Naloxone, the long-acting naltrexone is a MOR antagonist. It was first synthesized in 1963 by Endo Laboratories. Though the drug remained essentially dormant for several years, it attracted interest in 1972 when Congress passed the Drug Abuse Office and Treatment Act for the purpose of developing non-addictive treatments for heroin addiction. At that time, methadone, a long acting MOR agonist, was the only medication available for opioid addiction. It seemed to stop cravings yet not produce as significant of a “high” or cognitive inhibition of heroin. However, in some cases individuals did report having experienced some of these cravings.
How does naltrexone work?
Repeated exposure to drugs of abuse can lead to an increase in delta FosB levels that persist for a long time after the cessation of drug treatment. To give a little background, research has found that the transcription factor of delta FosB is a mechanism that drugs of abuse produce changes within the brain the contribute to the addiction phenotype. FosB transcription factors accumulate within the nucleus accumbens and dorsal striatum. These brain regions are heavily impacted by repeated drug abuse. https://pubmed.ncbi.nlm.nih.gov/11572966/
Naltrexone attenuates ethanol consumption via antagonizing the down regulation of CaM kinase IV and the phosphorylation of CREB in the striatum region induced by forced ethanol exposure. Naloxone increases the firing of VTA dopamine neurons by inhibiting VTA GABAergic interneurons. It has been shown that μ opioid receptor agonists indirectly increase dopamine release in NAc and caudate putamen and that the induction of delts FosB by psychostimulants is mediated by D1 dopamine receptor pathway. Furthermore, naltrexone attenuates striatum dopamine levels, which are increased by systemic administration of ethanol. Therefore, naltrexone-induced attenuation of dopamine levels may contribute to its attenuation of FosB/delta FosB IR upregulation observed in current study. In summary, the present study demonstrates that chronic voluntary consumption of large quantities of ethanol induces FosB/delta FosB expression selectively in the subregions of the striatum and the prefrontal cortex, which is reversed by naltrexone treatment. https://www.pnas.org/content/85/14/5274.short. https://www.sciencedirect.com/science/article/pii/S0014299904002249
Figure 1. Representative in vitro drug release profile of the lead formulation of extended-release naltrexone.

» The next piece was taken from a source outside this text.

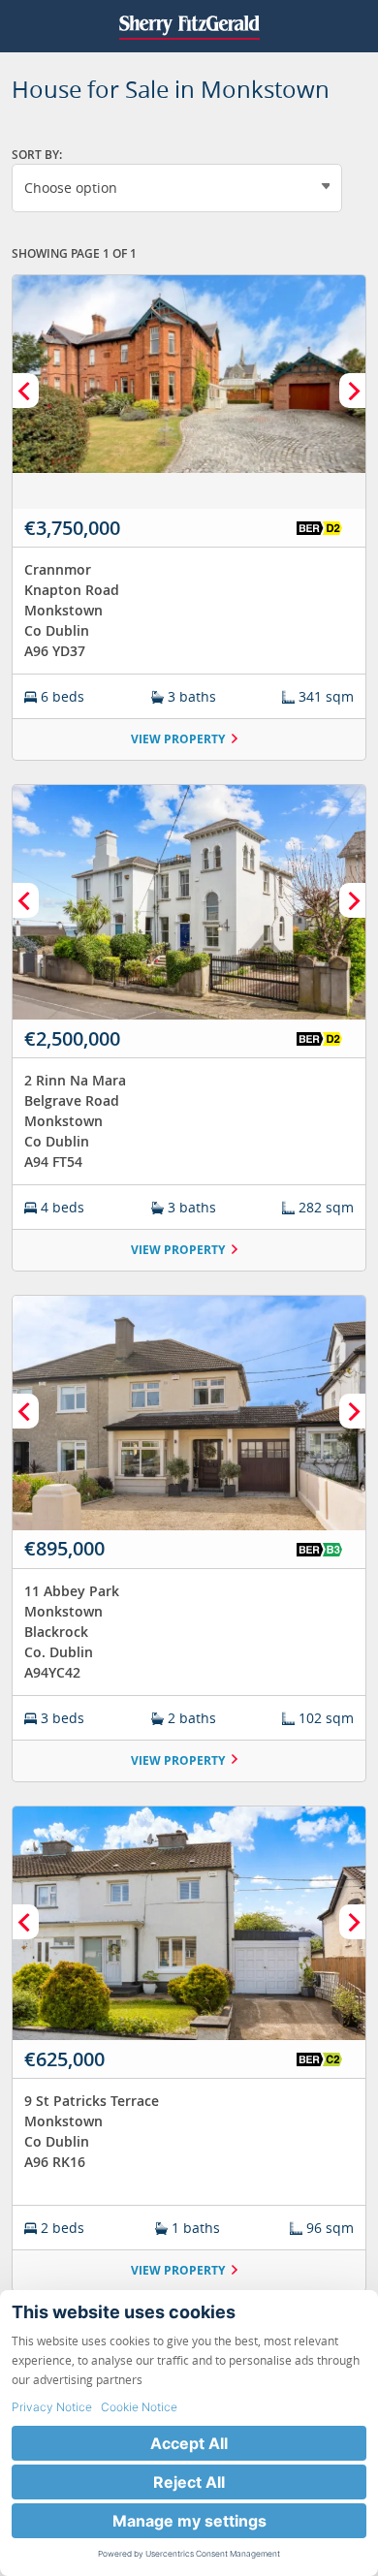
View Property (178, 739)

A near linear in vitro release profile shows the extended release of naltrexone over one month trial that indicated the success rate after so many days once an individual has started taking naltrexone.
Clinical Review
More research needs to be conducted regarding the use of naltrexone as an antagonist in addiction recovery. The nature, severity, and duration of naltrexone induced acute opioid withdrawal varies greatly between people and the clinical course of events is unpredictable. With the trend for more addicts to be treated with naltrexone in the community, and the possibility that current addicts may see naltrexone as a misguided means to break the cycle of drug dependence, the potential exists for increasing numbers of similar presentations. Physicians involved in the emergency care of these patients must be aware of the dramatic clinical course of the ingestion of naltrexone in opioid misusers and be prepared to manage the complications.